I would prefer a full tower for easy installation of parts and superior cooling, but I'm open to mid-towers as long as they're still roomy and have good cooling. I do not plan on doing any OCing however, so cooling is only so much of an issue.

I have a few that I've chosen thus far, and wanted a some insight on which would be best and why, as well as any other suggestions someone may have. I'd also prefer to not go over $140, and the cheaper the better, but not to the point of sacrificing quality.
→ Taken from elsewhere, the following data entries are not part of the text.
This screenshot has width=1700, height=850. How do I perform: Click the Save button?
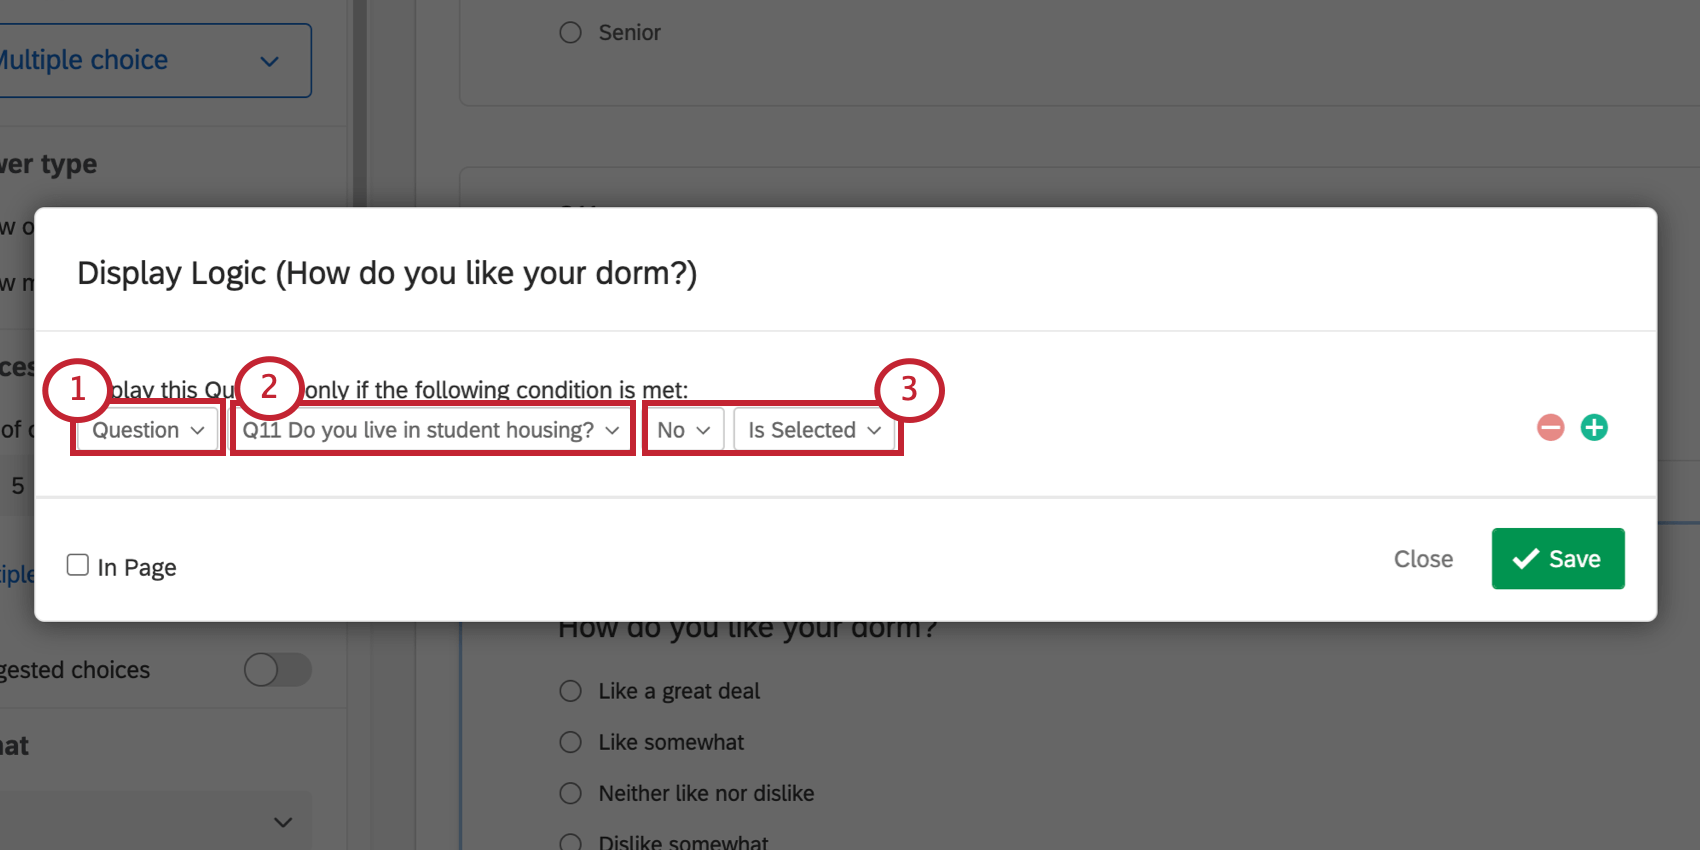coord(1557,559)
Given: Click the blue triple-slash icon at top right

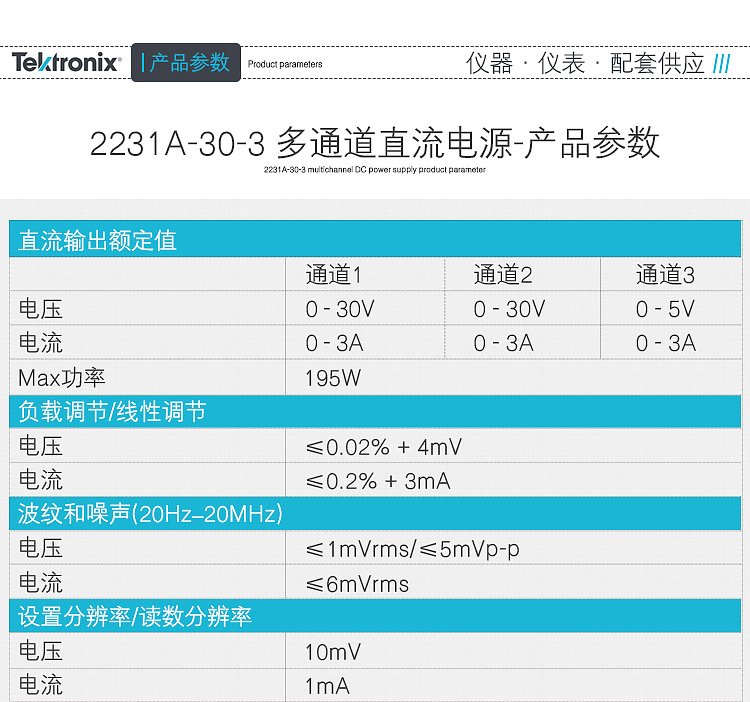Looking at the screenshot, I should [722, 64].
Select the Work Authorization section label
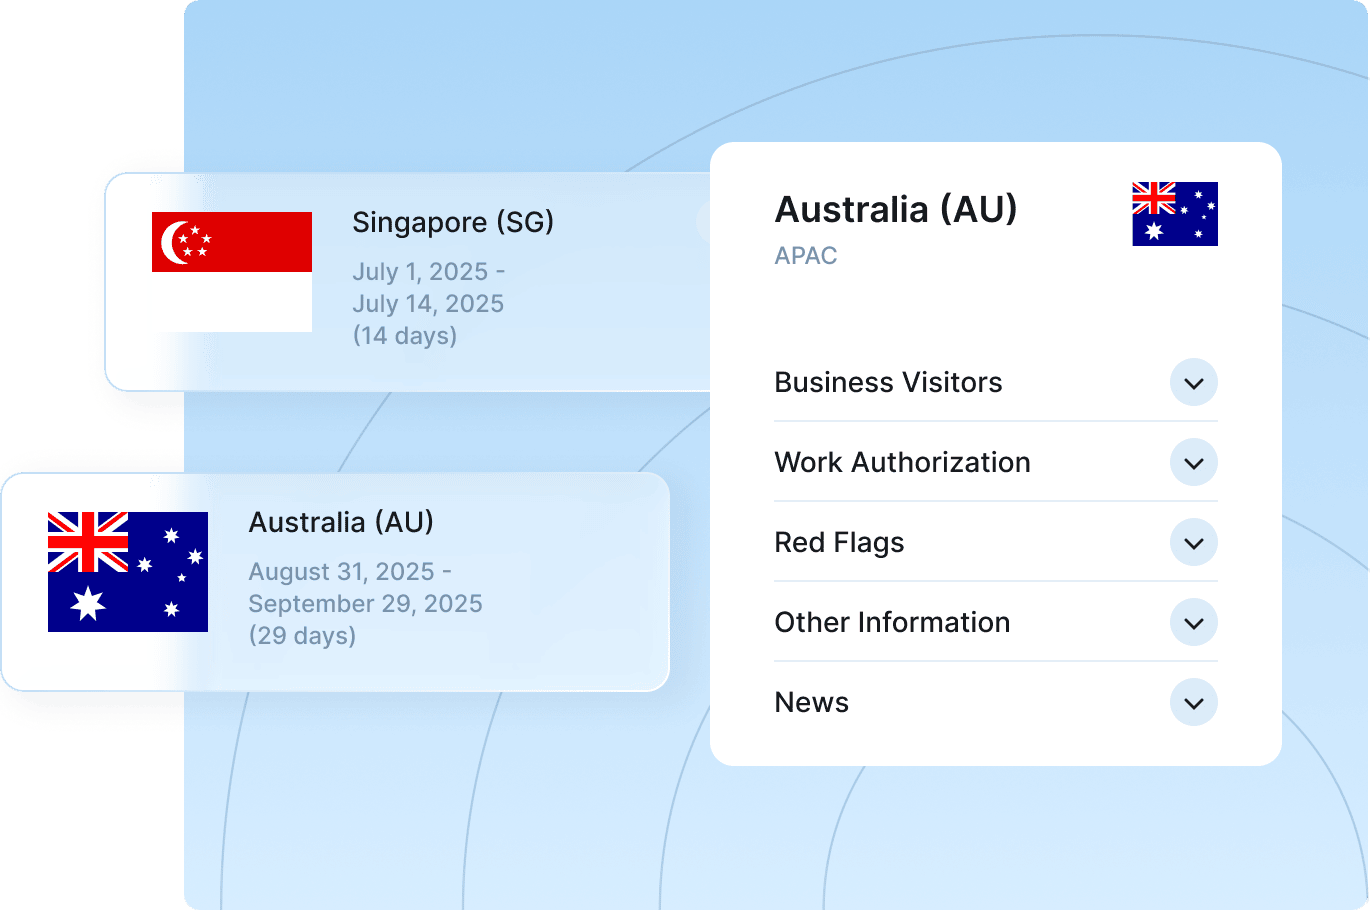 tap(901, 463)
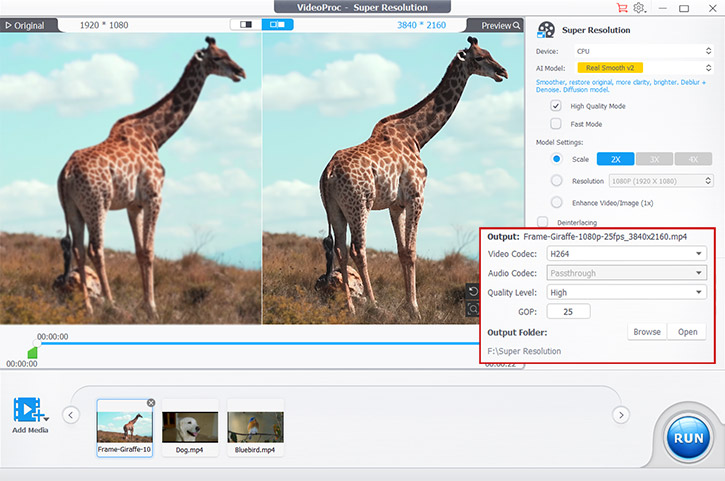Click the green timeline start marker
Viewport: 725px width, 481px height.
pyautogui.click(x=32, y=352)
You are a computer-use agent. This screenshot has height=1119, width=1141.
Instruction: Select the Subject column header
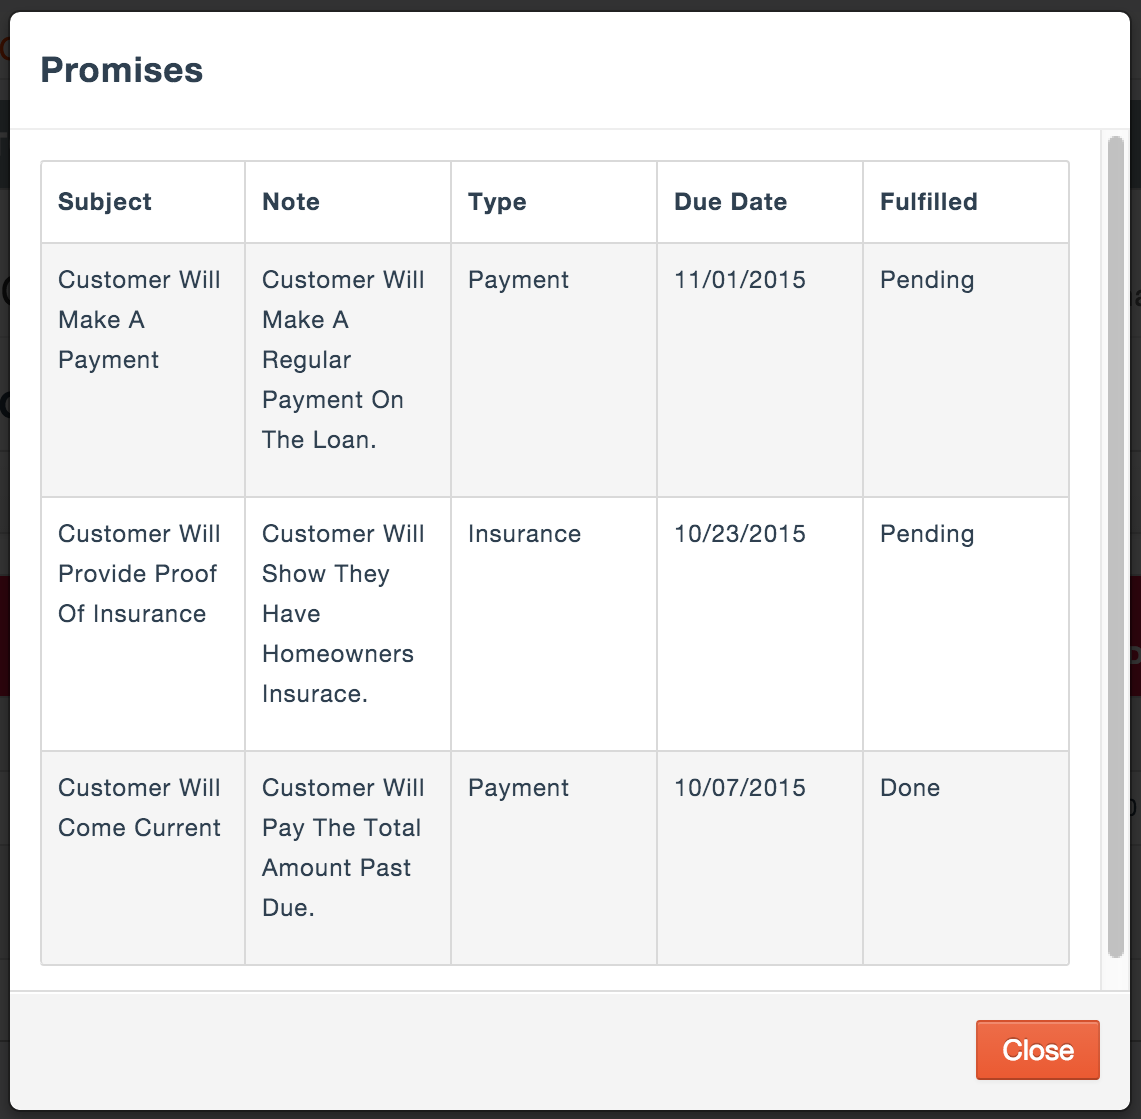tap(105, 202)
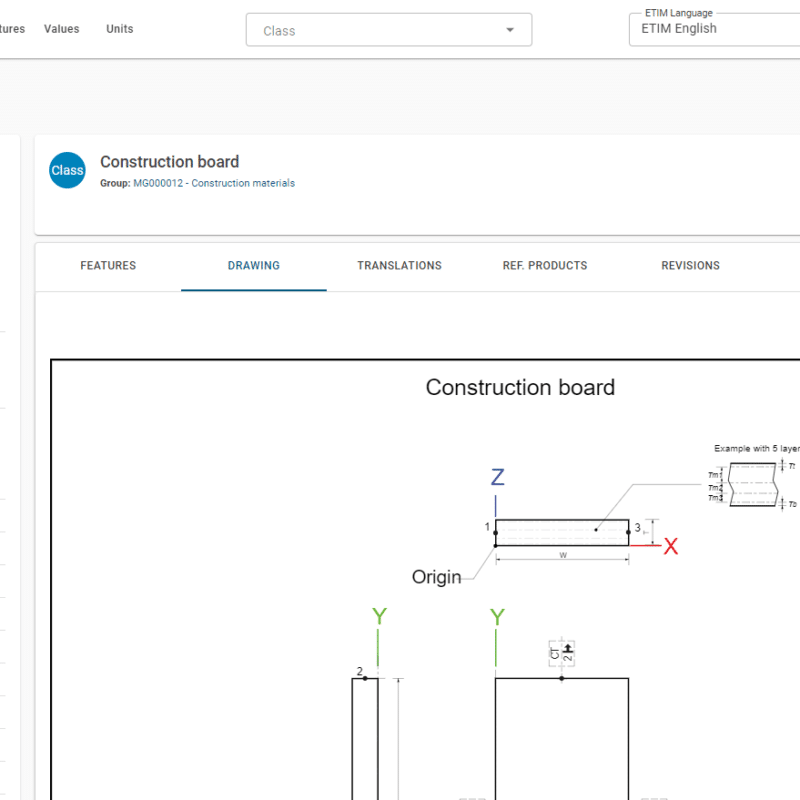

Newegg.com - COOLER MASTER HAF 932 RC-932-KKN1-GP Black Steel ATX Full Tower Computer Case

Newegg.com - Sunbeam Transformer IC-TR-US-BA-WOPSU Black Steel ATX Full Tower Computer Case

Newegg.com - XCLIO A380COLOR Fully Black 1.0 mm SECC / ABS Plastic ATX Full Tower Computer Case

Newegg.com - XCLIO Windtunnel Fully Black Finish 1.0 mm SECC Chassis ATX Full Tower Computer Case

Newegg.com - IN WIN Ironclad Black SECC Steel ATX Full Tower Computer Case

Newegg.com - APEVIA MX-PLEASURE-BK Black Steel ATX Full Tower Computer Case 500W Power Supply

Newegg.com - AZZA Solano 1000 Black/Black Japanese SECC Steel/Metal mesh in front ATX Full Tower Computer Case


If you don't mind, please add in your reasons as to why you think whichever case would be best. Thanks in advance!


----------



## Solecs (Mar 10, 2011)

hey there just as a heads up don't know if you but if you buy the power supply and case combo thing you could save a little but and when building a computer you want to save all that you can. When I built my computer about 6 months ago I got the Antec twelve hundred case and it has tons of fans to help keep that thing cool all the fan speeds can be changed with the knobs on the front of the case and the switches on the back of it I have mine on low when not playing games and change them if i start to feel heat coming out of them, also it has the kind of space you should need easily plus it has invisible wire holes so you can feed the wires behind the motherboard to clean it up a little more. It is a little bit more then you want to spend but if you get the deal from Newegg they have you can save a little and get your power supply for it with lots of power behind it sure more then you will ever use but its still there. But if it is one of the towers you picked it would say the AZZA Solano 1000 it has lots of cooling and from the looks of it a good bit of space to get your stuff in there.

Hope this helps some what,
Solecs


----------



## Super.Bright (Mar 27, 2011)

I like both of the XCLIOS and they have good atributes i would go with oe of them , and also like Solecs said the ANTEC 1200 is an awsome tower with lots of fans and room !!


----------